We also tested conidia production in all the strains. Interestingly, we found that the RNA-mediated silencing of sfk1 does not affect conidiation (Figure 4A). However, the knockdown of sfk1 affected conidial germination. Figure 4B shows that all the strains follow a sigmoidal pattern of conidial germination, but in transformants SFK19 and SFK38, this process was earlier (around 1 h) compared with the wild-type strain. For example, at 9 h, around 20% of conidia from transformants have already germinated, whereas the wild-type strain reaches the same percentage of germination at 10 h. Similar differences are observed along all the exponential phase of germination (Figure 4B).

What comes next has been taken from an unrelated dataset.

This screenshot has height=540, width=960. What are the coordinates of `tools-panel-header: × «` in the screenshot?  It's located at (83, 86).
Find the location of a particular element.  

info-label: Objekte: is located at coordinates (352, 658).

In S. cerevisiae, Sfk1 is important for response to heat shock (Audhya and Emr, 2002). For this reason, we tested thermal stress resistance of P. roqueforti strains. Remarkably, we did not found any difference in the ability to resist heat shock between the wild-type strain and transformants SFK19 and SFK38 (Figure 5A). On the other hand, we also tested hypertonic stress resistance, and we found interesting differences. Thus, the RNA-mediated silencing of sfk1 decreased osmotic stress resistance to NaCl or KCl (Figure 5B). As average, the relative apical extension rate of transformants SFK19 and SFK38 was approximately 66% of wild-type levels in the presence of KCl or NaCl.

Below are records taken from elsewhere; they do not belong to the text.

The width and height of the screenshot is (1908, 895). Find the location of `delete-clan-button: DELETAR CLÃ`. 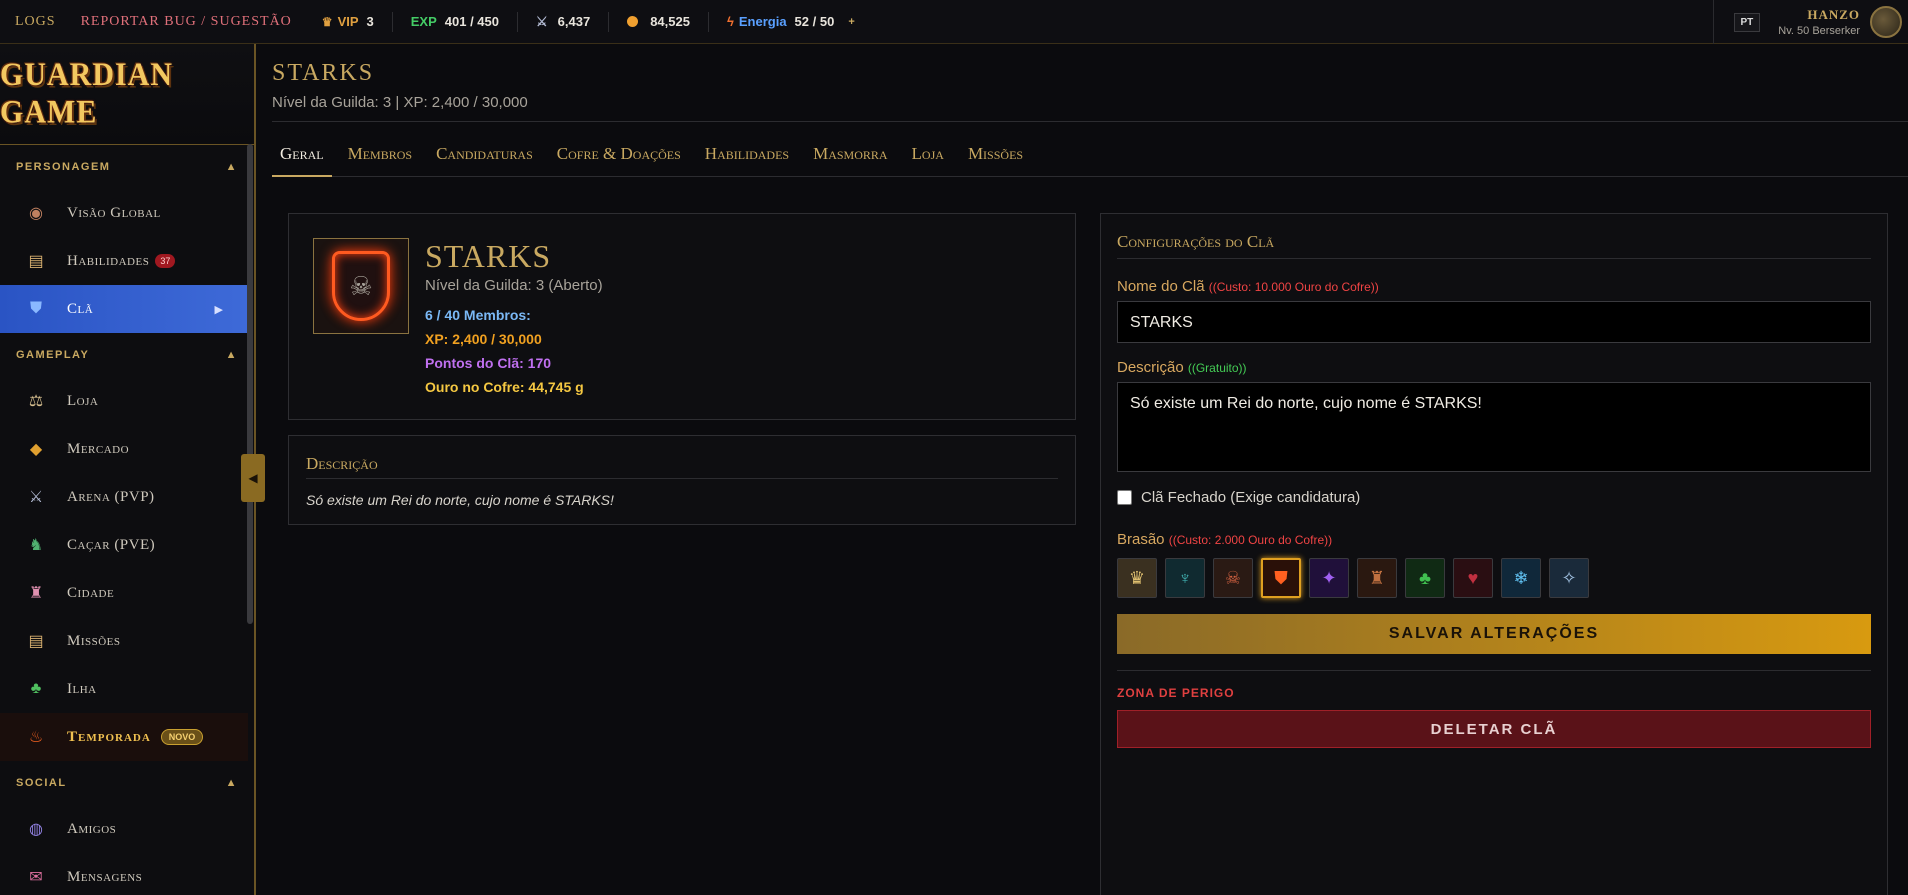

delete-clan-button: DELETAR CLÃ is located at coordinates (1494, 729).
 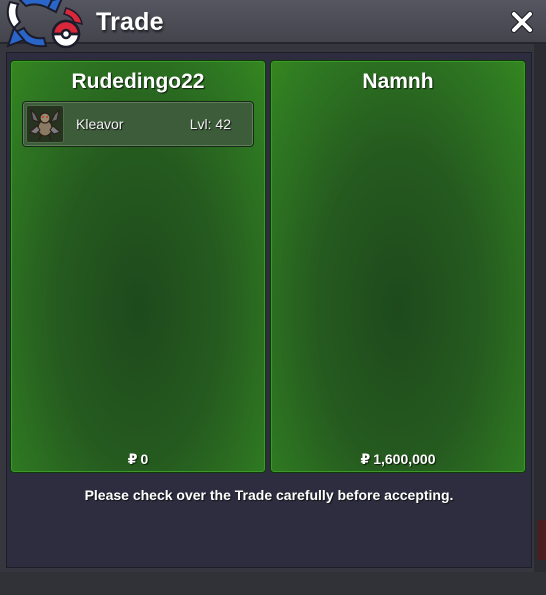 I want to click on window-title: Trade, so click(x=130, y=22).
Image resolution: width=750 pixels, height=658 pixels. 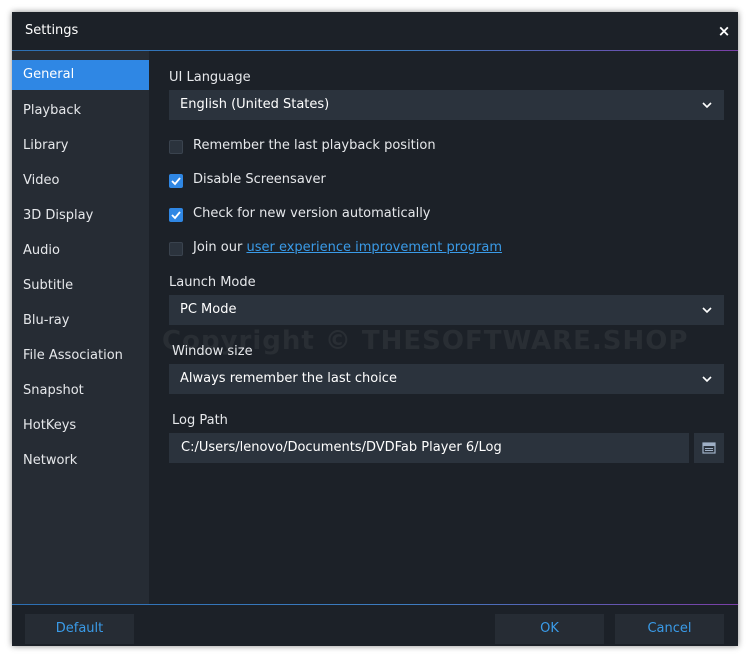 What do you see at coordinates (314, 146) in the screenshot?
I see `remember-playback-label: Remember the last playback position` at bounding box center [314, 146].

It has been suggested that Sfk1 could be important for cell wall integrity (see section “Discussion”), so we analyzed the effect of the RNA-mediated silencing of sfk1 on the cell wall integrity in P. roqueforti by using calcofluor white (Figure 6). This compound is a fluorochrome molecule which binds to the chitin in the cell walls of the fungi. Therefore, a decrease in cell wall fluorescence intensity produced by calcofluor white is indicative of cell wall damage (Mendoza et al., 2016). Our results indicate that compared to the wild-type strain, transformants SFK19 and SFK38 have lower fluorescence intensity (Figure 6A). In the case of strain SFK19, it shows approximately 74% of the fluorescence of wild-type strain levels, whereas in SFK38 the effect is more dramatic, because this strain shows approximately 45% of the fluorescence of wild-type strain levels (Figure 6B). These data suggest that the knockdown of sfk1 affected the cell wall integrity in transformants SFK19 and SFK38.

Roquefortine C, mycophenolic acid, and andrastin A are some of the main secondary metabolites produced by P. roqueforti (García-Estrada and Martín, 2016), so we studied if RNA-mediated silencing of sfk1 affected their production. As shown in Figure 7 the production of these secondary metabolites is depleted in transformants SFK19 and SFK38 compared to the wild-type strain. In the case of andrastin A, the wild-type strain produces approximately 900 μg/mg of the compound, whereas in the same conditions, the transformants SFK19 and SFK38 produce approximately 250 μg/mg (Figure 7B). More evident is the effect on roquefotine C. In this case, the wild-type strain produces approximately 560 μg/mg, whereas the transformants produce barely 15 μg/mg (Figure 7B). Finally, the most drastic effect was observed for mycophenolic acid. The wild-type strain produces approximately 300 μg/mg of this compound, but is almost undetectable in transformants SFK19 and SFK38 (Figure 7B). These results strongly suggest that the knockdown of sfk1 decreases the production of the main secondary metabolites from P. roqueforti.